--- BEGIN Supplied text ---

Hollywood Express works by checking that each actor arrives in perfect condition, and, if he doesn’t, calling up the home office and requesting that the actor’s identical twin be sent instead.

  • If the actors arrive in the wrong order Hollywood Express rearranges them.
  • If a large UFO on its way to Area 51 crashes on the highway in Nevada, rendering it impassable, all the actors that went that way are rerouted via Arizona and Hollywood Express doesn’t even tell the movie directors in California what happened.

To them, it just looks like the actors are arriving a little bit more slowly than usual, and they never even hear about the UFO crash.

That is, approximately, the magic of TCP. It is what computer scientists like to call an abstraction: a simplification of something much more complicated that is going on under the covers.

2.1 Reliability

To create the illusion of a reliable channel, TCP partitions a byte stream into discrete packets called segments. The segments are sequentially numbered, which allows the receiver to detect holes and duplicates. Every segment needs to be acknowledged by the receiver. When that doesn’t happen, a timer fires on the sending side and the segment is retransmitted. To ensure that the data hasn’t been corrupted in transit, the receiver uses a checksum to verify the integrity of a delivered segment.

--- END Supplied text ---

• **Goal of the exercise**: Reproduce verbatim the part of the TCP passage that begins at the words "Hollywood Express works" and stops after "California what happened.".

--- BEGIN Data entries ---

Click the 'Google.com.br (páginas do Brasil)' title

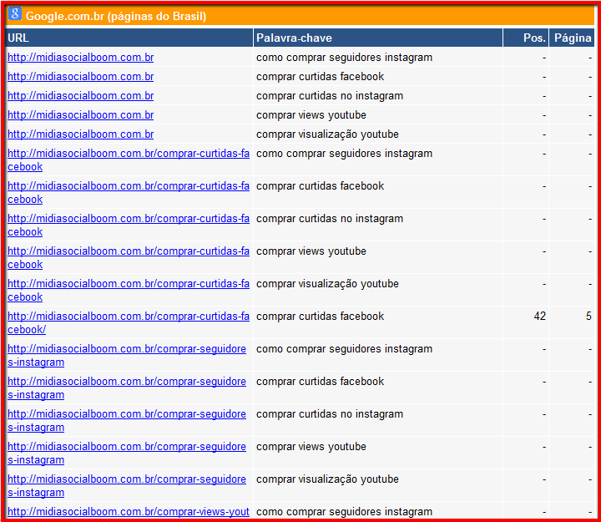116,17
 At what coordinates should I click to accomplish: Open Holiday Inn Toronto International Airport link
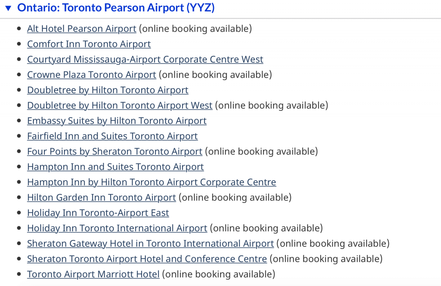click(x=117, y=228)

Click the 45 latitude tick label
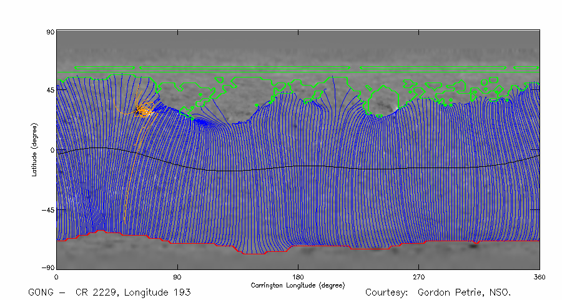[x=49, y=90]
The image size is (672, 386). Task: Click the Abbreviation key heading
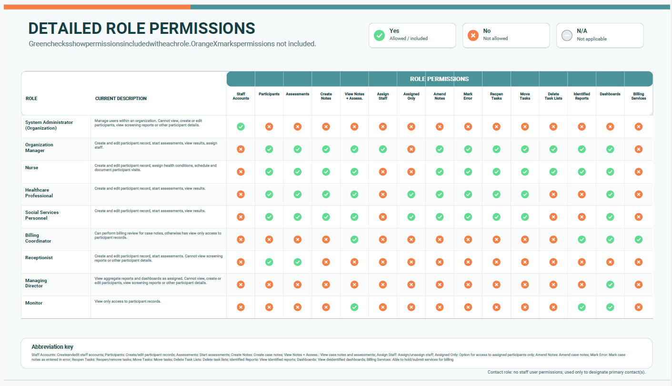(52, 347)
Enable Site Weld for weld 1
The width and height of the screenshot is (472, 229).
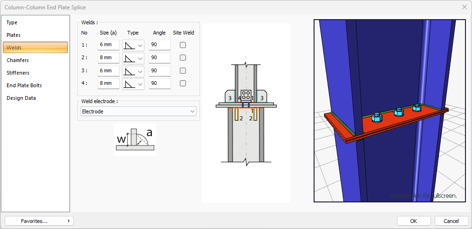pyautogui.click(x=183, y=45)
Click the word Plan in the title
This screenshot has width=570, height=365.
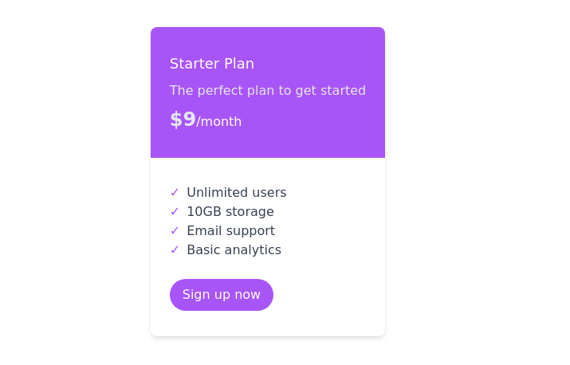(239, 64)
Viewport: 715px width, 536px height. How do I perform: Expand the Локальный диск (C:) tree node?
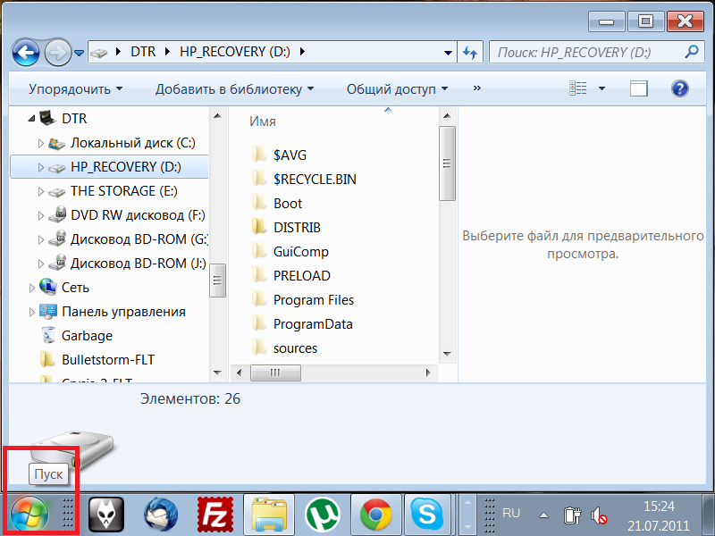click(40, 143)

--- END Data entries ---

• **Solution for this problem**:
Hollywood Express works by checking that each actor arrives in perfect condition, and, if he doesn’t, calling up the home office and requesting that the actor’s identical twin be sent instead.

  • If the actors arrive in the wrong order Hollywood Express rearranges them.
  • If a large UFO on its way to Area 51 crashes on the highway in Nevada, rendering it impassable, all the actors that went that way are rerouted via Arizona and Hollywood Express doesn’t even tell the movie directors in California what happened.